___ The input ___
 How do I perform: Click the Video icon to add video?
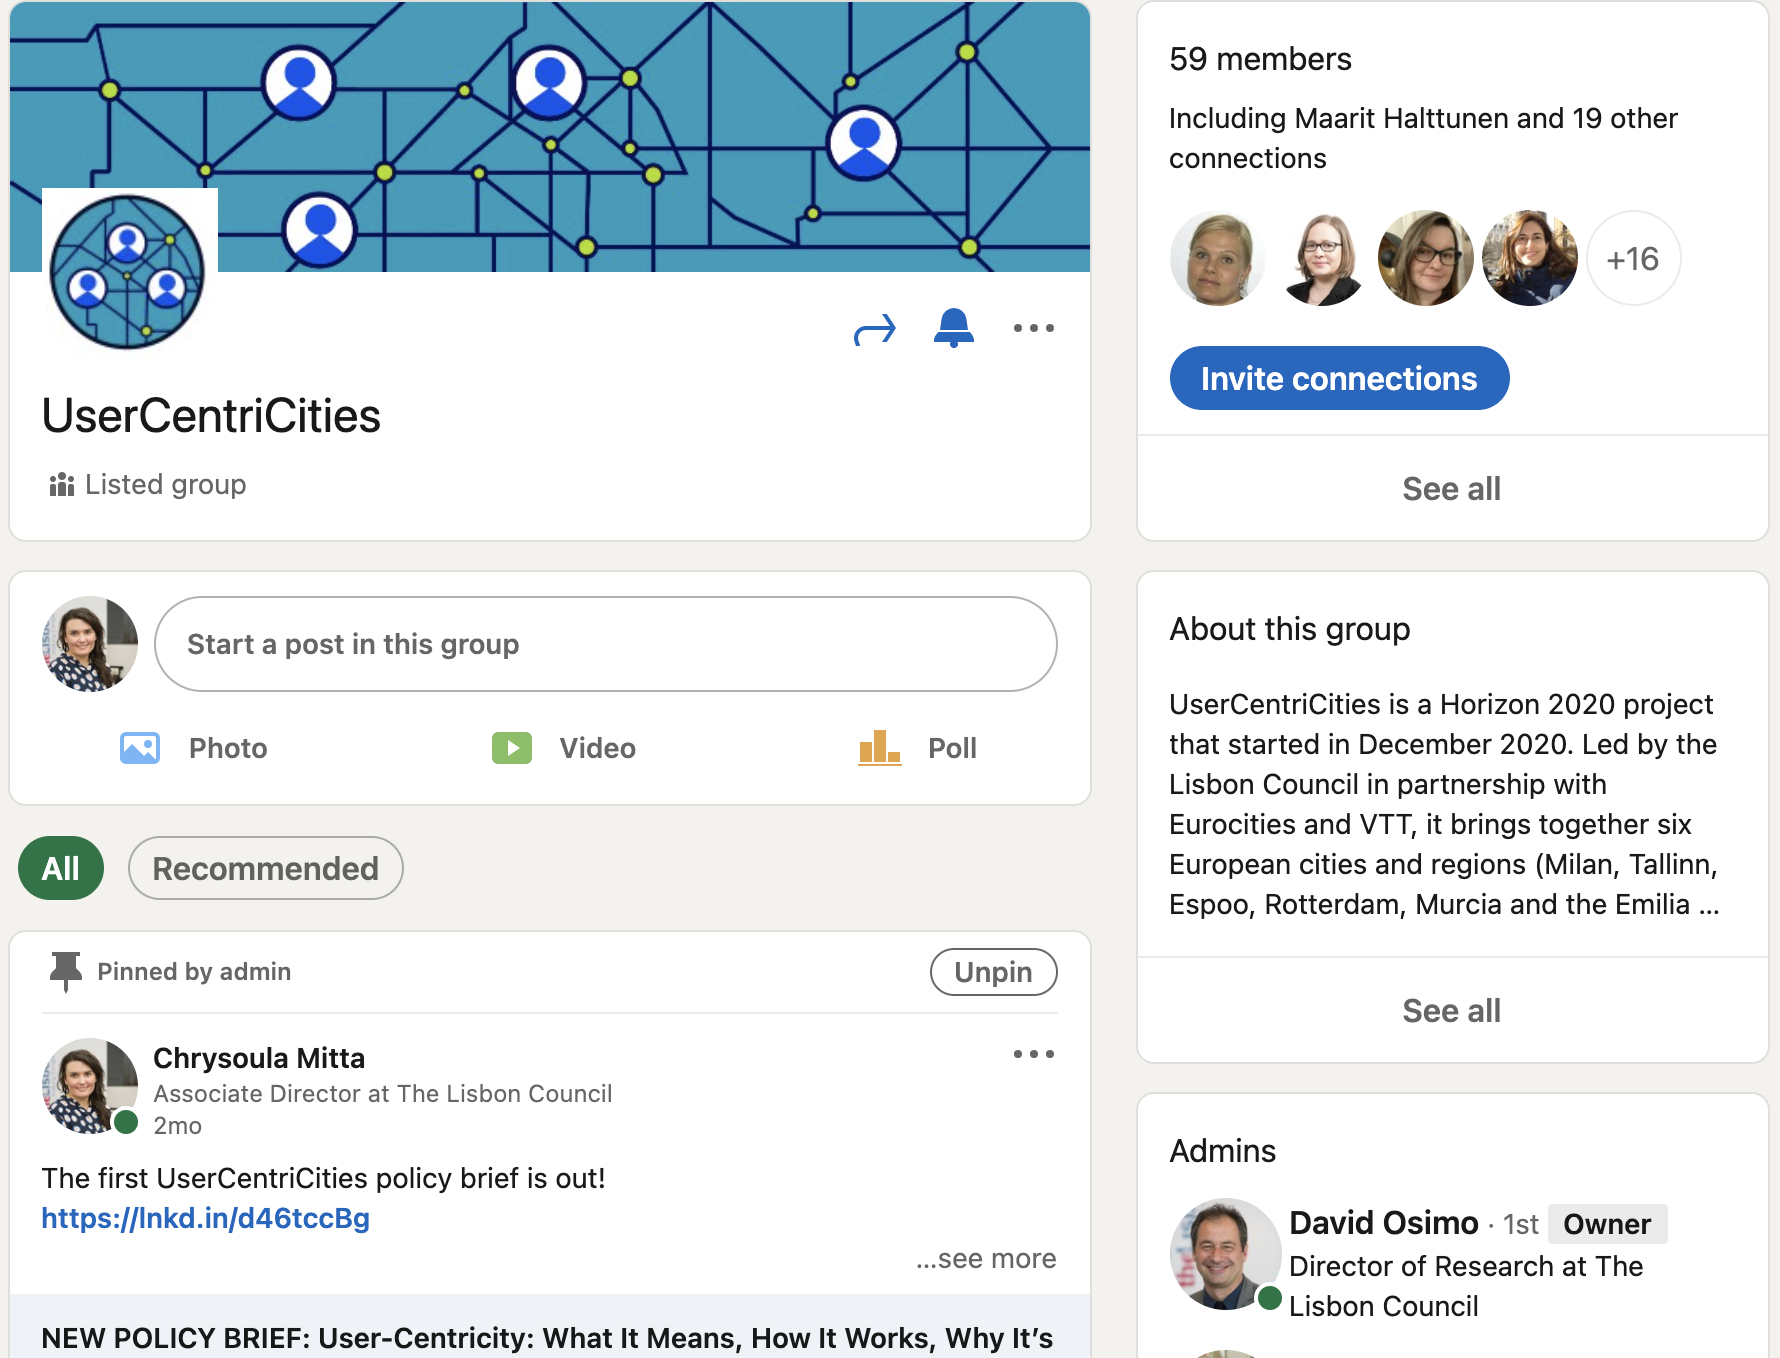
___
___ The input ___
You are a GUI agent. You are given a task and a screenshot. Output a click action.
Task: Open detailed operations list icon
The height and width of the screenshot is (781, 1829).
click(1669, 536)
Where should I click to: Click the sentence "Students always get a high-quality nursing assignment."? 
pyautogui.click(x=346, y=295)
___
___ The input ___
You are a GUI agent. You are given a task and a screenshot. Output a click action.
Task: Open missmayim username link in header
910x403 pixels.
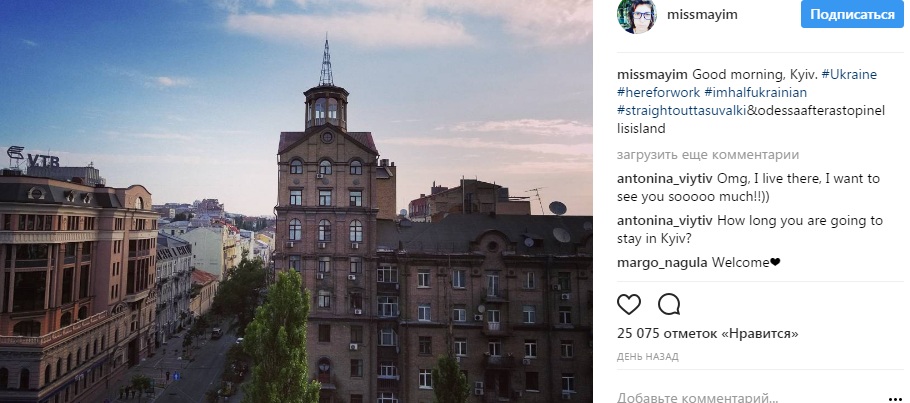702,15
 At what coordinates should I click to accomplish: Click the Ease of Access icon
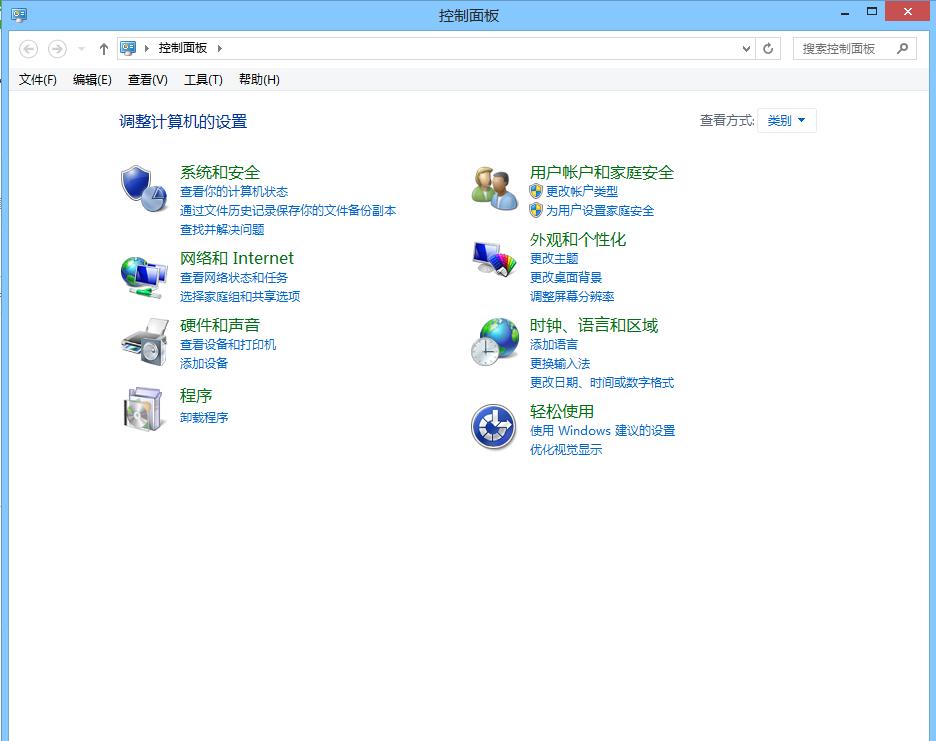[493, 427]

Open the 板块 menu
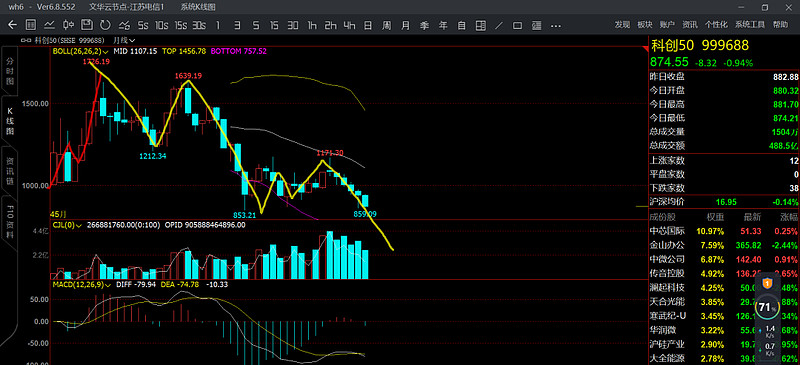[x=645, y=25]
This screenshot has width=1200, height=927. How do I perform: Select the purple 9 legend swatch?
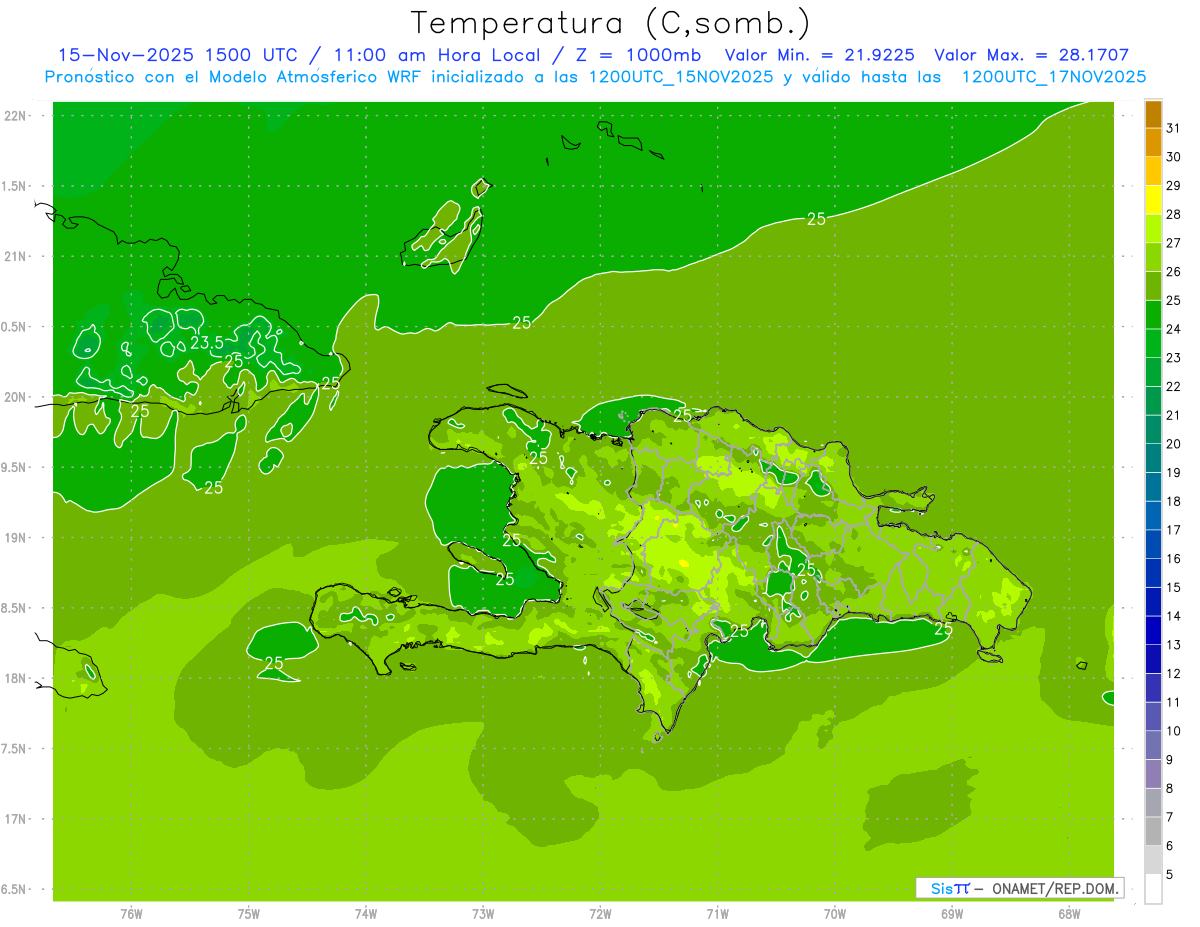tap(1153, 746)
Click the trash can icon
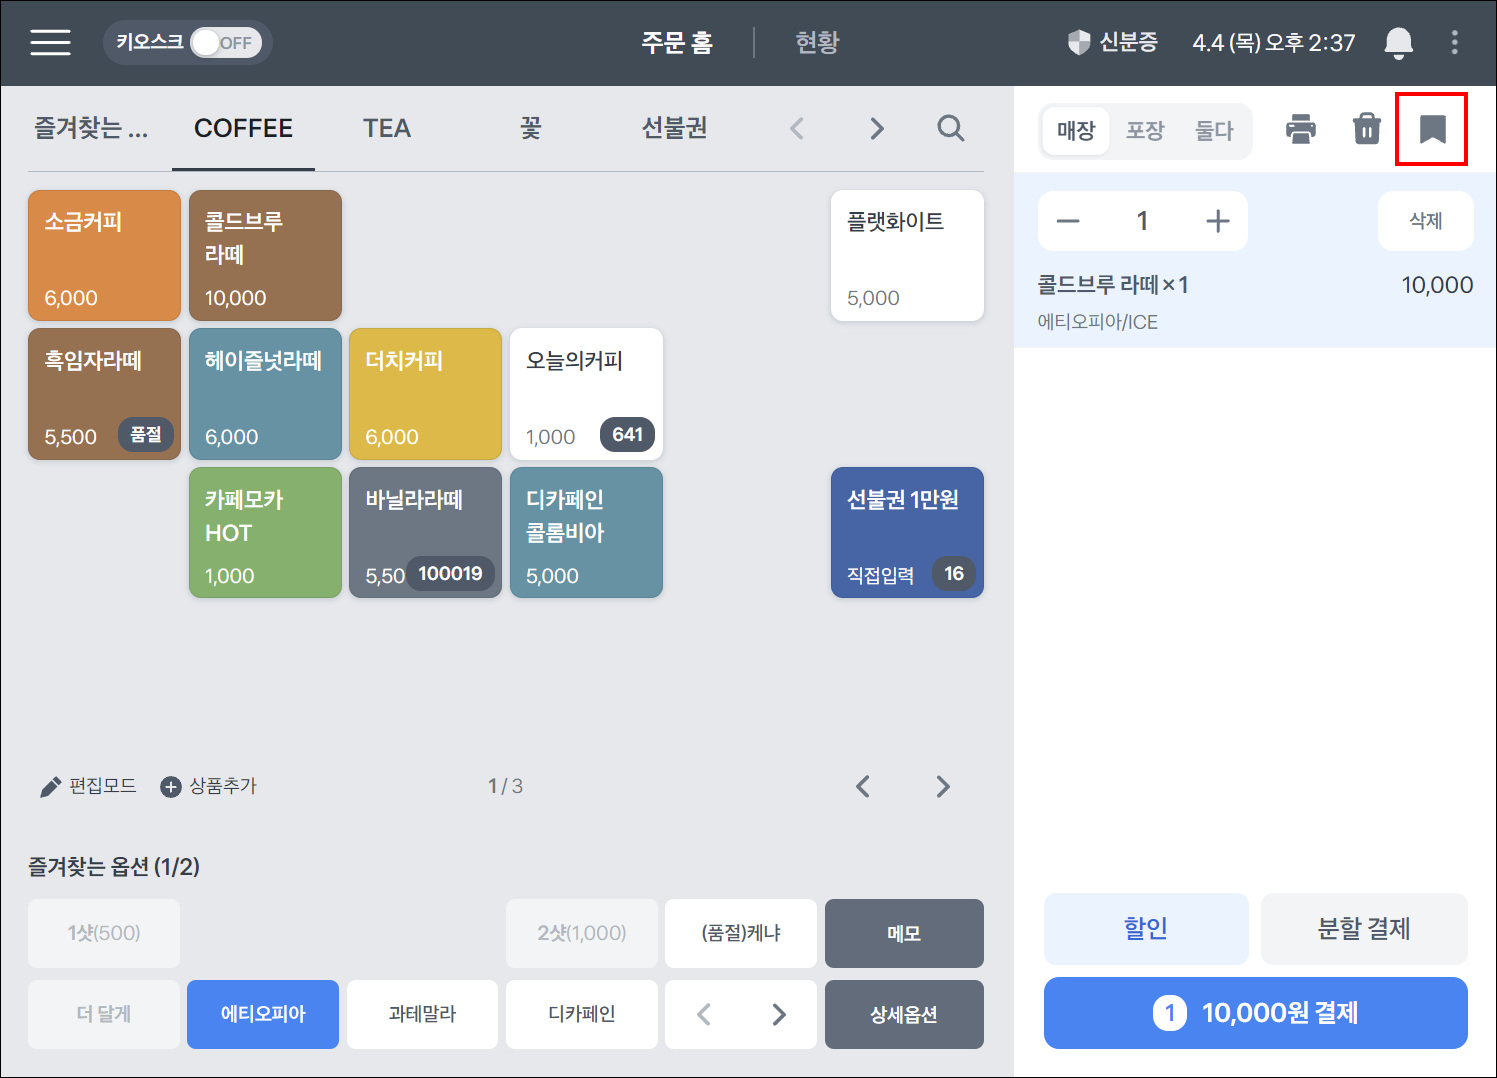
___
• Assignment
Above are some records; quote exactly and only the lines that begin at the line containing "Open the 板块 menu" and stop after the line containing "Click the trash can icon", leaving out the pictures.

• Answer to this task
Open the 板块 menu
[x=645, y=25]
This screenshot has width=1200, height=927. How do I perform: Select the purple 9 legend swatch?
tap(1153, 746)
Click the trash can icon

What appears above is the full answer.